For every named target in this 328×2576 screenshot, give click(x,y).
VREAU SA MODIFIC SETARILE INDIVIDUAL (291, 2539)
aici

...

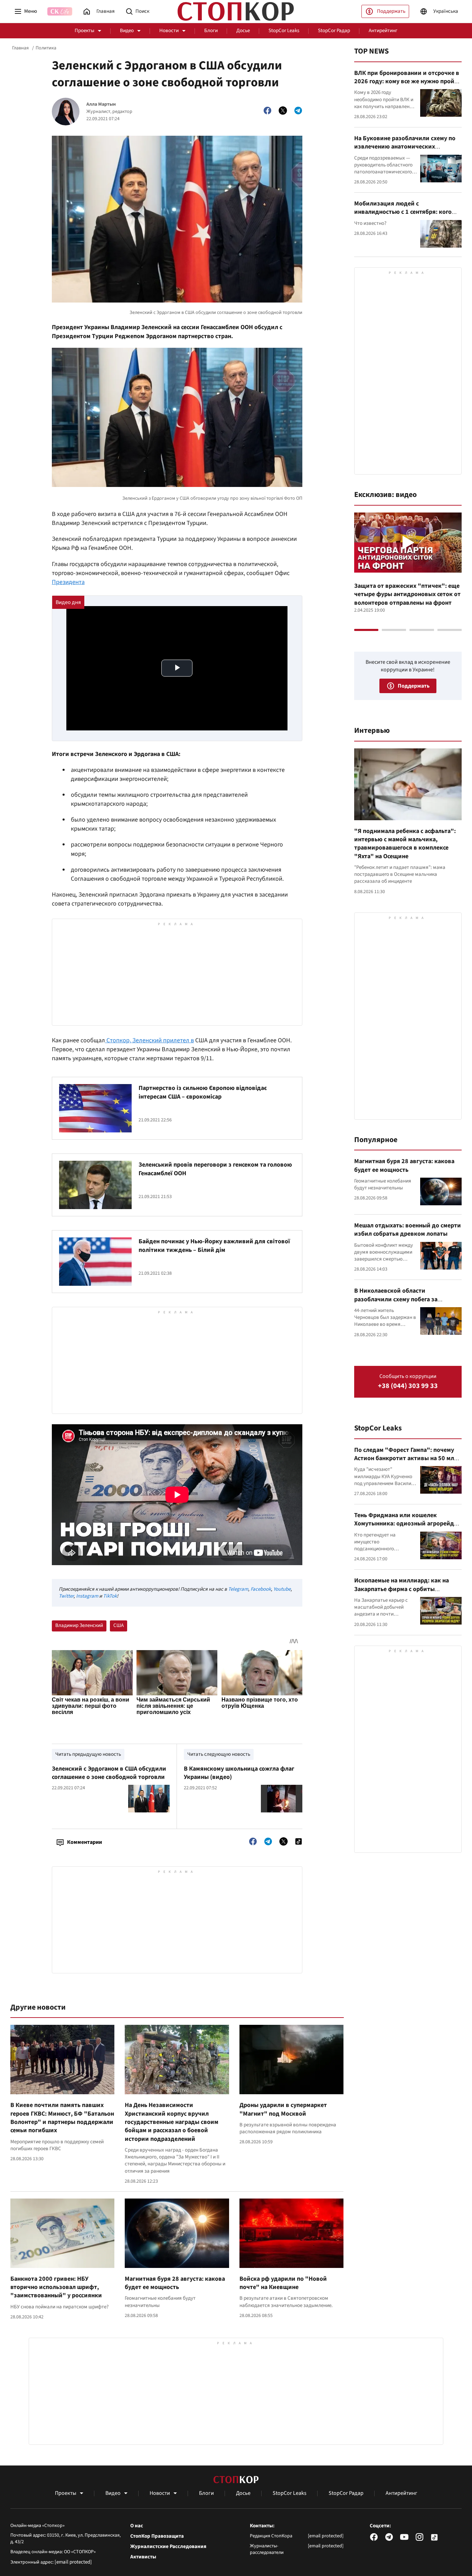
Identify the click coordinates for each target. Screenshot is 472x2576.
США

● DIRECTIONS:
Look over the records above and say how many lines hold the word "target", giving the number alone.

● FINISHED TASK:
2